According to Google’s measurements of crawled pages as of 2001, about 60 percent of pages it retrieved were in ASCII and 25 percent in Western European formats. The rest was a mix of Korean, Japanese, Cyrillic, Chinese, and other encodings. By 2010, the two leading encodings had dropped to under 20 percent each, and Unicode was nearly 50 percent—rising to over 60 percent by 2012. By late 2018, W3Techs, which tracks web and browser features, found over 90 percent of websites used UTF-8, and the number continues to rise.

The Tulalip Tribes, a Washington State-based association of Snohomish, Snoqualmie, Skykomish, and other allied American Indian communities, have seen the advantage of this improvement. Their language, Lushootseed, first developed a written form in the 1970s when native speakers—Vi “taqwšəblu” Hilbert in particular—collaborated with a linguist, Thom Hess, to record it. Work like this is especially critical because of the suppression of Native American languages in mandatory boarding schools run by the U.S. and Canadian governments between the 1870s and as late as the 1960s. Students could be punished, even beaten, for speaking their mother tongue.

Hess and Hilbert used the International Phonetic Alphabet (IPA), which was available on specialized typewriters, to record Lushootseed. Yet in the digital age, IPA didn’t initially translate well. It required the installation of special software and fonts until Unicode incorporated it and itself became widespread. Even then, Unicode-compliant IPA typefaces weren’t designed for many languages that employed it. The tribes commissioned a typeface in 2008 that would reflect its needs. This Unicode-compatible typeface coasted into computers and then mobile phones in the years that followed, as robust Unicode support among operating systems rose. Lushootseed’s typeface now requires no special effort to view and little effort to tap or type in.

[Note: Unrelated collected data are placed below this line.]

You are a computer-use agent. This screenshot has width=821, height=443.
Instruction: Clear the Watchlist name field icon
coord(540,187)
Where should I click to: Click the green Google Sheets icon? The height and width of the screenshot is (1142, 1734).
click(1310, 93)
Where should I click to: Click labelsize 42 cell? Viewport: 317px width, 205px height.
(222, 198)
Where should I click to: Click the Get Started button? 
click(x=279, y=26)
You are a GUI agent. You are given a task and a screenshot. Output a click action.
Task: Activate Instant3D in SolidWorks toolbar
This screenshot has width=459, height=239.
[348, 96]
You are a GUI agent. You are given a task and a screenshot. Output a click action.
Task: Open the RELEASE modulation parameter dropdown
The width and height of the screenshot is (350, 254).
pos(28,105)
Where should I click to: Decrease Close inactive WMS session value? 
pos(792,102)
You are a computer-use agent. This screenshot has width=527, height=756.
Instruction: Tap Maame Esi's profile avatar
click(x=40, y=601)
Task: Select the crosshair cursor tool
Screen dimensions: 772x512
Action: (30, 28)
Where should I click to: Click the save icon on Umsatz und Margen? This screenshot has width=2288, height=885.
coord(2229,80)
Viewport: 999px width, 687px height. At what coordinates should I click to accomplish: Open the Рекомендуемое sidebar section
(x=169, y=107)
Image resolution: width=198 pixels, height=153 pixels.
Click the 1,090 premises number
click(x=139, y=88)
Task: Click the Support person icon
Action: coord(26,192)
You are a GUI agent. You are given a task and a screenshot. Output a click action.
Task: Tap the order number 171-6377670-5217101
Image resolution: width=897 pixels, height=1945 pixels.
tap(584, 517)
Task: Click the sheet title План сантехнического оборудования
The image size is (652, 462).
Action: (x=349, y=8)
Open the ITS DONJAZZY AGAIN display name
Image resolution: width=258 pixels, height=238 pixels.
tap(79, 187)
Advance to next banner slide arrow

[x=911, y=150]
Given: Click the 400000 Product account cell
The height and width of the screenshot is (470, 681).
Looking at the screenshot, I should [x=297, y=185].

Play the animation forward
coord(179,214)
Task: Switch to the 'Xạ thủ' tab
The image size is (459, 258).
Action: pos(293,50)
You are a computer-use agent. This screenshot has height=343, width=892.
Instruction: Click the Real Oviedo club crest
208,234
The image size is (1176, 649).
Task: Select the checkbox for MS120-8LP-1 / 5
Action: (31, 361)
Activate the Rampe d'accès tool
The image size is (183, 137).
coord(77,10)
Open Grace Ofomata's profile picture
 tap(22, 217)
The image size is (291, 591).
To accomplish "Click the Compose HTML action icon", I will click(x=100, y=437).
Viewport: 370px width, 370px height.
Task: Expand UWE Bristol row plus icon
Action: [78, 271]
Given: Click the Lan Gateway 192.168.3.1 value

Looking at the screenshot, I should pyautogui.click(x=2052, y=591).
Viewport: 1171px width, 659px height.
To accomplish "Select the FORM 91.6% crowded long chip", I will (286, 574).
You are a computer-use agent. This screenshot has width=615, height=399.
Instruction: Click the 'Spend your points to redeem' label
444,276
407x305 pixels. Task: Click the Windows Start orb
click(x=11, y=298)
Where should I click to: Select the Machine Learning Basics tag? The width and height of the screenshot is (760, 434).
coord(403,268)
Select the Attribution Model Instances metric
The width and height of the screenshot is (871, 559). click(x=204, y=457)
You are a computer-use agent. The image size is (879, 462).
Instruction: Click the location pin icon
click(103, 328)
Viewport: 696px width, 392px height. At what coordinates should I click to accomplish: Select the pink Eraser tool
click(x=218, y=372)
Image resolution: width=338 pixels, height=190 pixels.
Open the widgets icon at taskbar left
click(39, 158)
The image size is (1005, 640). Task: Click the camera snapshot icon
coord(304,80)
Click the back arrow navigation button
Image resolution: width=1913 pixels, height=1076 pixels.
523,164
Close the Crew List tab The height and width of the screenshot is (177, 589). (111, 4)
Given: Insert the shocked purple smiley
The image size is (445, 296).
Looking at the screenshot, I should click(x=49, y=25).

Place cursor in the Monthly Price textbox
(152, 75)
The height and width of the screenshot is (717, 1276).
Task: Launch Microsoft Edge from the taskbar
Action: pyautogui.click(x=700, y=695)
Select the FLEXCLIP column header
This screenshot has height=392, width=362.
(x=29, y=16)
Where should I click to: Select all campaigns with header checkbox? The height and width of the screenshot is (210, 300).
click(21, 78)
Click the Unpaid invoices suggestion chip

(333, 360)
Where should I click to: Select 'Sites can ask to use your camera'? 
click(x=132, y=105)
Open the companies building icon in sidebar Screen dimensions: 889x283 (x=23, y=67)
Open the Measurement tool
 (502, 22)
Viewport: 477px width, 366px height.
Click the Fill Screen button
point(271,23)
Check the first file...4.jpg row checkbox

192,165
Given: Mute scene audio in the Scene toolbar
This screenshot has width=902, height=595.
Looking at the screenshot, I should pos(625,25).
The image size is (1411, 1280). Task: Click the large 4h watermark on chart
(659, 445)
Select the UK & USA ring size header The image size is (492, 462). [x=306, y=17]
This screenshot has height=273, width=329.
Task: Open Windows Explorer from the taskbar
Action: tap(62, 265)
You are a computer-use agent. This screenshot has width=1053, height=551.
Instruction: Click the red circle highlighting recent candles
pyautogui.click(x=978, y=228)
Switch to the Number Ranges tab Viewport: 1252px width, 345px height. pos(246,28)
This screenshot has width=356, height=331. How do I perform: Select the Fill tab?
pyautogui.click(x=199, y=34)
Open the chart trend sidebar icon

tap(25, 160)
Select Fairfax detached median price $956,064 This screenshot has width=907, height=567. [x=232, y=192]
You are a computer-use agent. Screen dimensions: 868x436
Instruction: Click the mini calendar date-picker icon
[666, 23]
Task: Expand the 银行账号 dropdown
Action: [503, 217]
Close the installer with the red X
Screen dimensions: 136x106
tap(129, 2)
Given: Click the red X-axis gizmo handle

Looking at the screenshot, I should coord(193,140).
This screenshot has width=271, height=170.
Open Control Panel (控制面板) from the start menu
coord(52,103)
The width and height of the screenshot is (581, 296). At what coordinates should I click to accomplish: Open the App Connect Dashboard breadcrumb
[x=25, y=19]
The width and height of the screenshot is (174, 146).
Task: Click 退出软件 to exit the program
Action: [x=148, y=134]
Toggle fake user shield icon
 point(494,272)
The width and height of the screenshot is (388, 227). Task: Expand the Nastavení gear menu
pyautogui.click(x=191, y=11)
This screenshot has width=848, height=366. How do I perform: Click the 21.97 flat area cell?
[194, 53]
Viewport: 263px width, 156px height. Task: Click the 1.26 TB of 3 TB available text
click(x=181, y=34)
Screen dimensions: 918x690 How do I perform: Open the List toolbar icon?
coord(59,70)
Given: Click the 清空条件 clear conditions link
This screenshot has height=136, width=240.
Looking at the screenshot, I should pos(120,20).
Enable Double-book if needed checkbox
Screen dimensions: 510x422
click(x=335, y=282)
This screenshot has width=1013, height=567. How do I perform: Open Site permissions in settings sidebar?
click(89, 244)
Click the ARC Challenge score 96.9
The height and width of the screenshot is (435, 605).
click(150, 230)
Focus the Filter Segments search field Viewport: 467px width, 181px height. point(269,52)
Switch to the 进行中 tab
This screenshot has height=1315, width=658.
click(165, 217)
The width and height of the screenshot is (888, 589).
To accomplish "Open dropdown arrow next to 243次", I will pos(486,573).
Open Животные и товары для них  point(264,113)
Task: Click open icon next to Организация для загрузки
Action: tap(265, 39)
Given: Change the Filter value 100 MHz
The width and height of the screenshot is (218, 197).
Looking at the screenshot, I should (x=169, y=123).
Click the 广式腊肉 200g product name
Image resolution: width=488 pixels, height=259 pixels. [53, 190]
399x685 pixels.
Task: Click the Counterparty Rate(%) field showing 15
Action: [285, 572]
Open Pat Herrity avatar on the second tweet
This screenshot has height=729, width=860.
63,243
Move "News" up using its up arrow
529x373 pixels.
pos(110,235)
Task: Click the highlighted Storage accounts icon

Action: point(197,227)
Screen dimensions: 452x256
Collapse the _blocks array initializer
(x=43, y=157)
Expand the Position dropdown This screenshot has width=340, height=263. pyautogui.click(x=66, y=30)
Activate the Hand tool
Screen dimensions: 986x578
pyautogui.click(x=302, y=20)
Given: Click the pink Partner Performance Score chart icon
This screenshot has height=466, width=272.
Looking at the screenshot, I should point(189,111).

The Tulalip Tribes’ language program head, Michele Balagot, said that Lushootseed has become more popular among tribal students, who learn it as part of their cultural education, because they can post in the script on Chromebooks, on Facebook, and in text messages. It’s also brought older speakers to computers, because they can type and text in a language they know. The tribes’ typeface provides a glimpse of what it looks like when expansive access to fonts appears where none existed before.

Lushootseed has benefitted from Unicode’s ever more robust support across operating systems and applications. But Unicode’s enumeration of characters is in essence an abstraction notion more than an instantiated reality. Every Unicode character you want to type or read on a screen has to be part of a font, a digital collection of unique characters mapped to Unicode points on it’s chart.

Most computers and mobile devices come with fonts installed that have large character sets that contain glyphs covering the most popular (and some less popular) scripts. But there’s still a gap between what Unicode describes, what speakers of lesser-used languages need, and what’s available.

It’s not a trivial matter to make digital typefaces for every Unicode character. To understand why, we have to rewind to about 1450.

Gutenberg had it easy

Johannes Gutenberg didn’t invent movable type—the concept of individual letters, numbers, punctuation, and spaces that could be set one at a time, rearranged, printed from, and reused. This kind of type far predated his first books, which were printed around 1450 in Mainz in what is present-day Germany. Whether he knew it or not, books printed from ceramic, metal, and wood-block type had already appeared in China, Korea, and Japan starting hundreds of years, if not millenia, earlier.

His invention, a hand mold, could take a “matrix”—an impression created from a punch, which was a hardened steel stick emblazoned on one end with a carving— and use it to produce hundreds to thousands of duplicates. The matrix allowed for the uniform creation of type, in his case simulating black letter “gothic” scribal writing.

Yet even with that invention, Gutenberg may have gotten nowhere fast if he hadn’t had the advantage of the Roman (or Latin) script. At the time, Latin and German had fewer than 26 characters in regular use, plus diacritics. Chinese, Korean, Vietnamese, and Japanese required at least thousands of logograms for literary and bureaucratic writing, which was still only a fraction of all characters in those languages. (Unicode currently includes nearly 90,000 entries for a unified set of logograms for those four languages.)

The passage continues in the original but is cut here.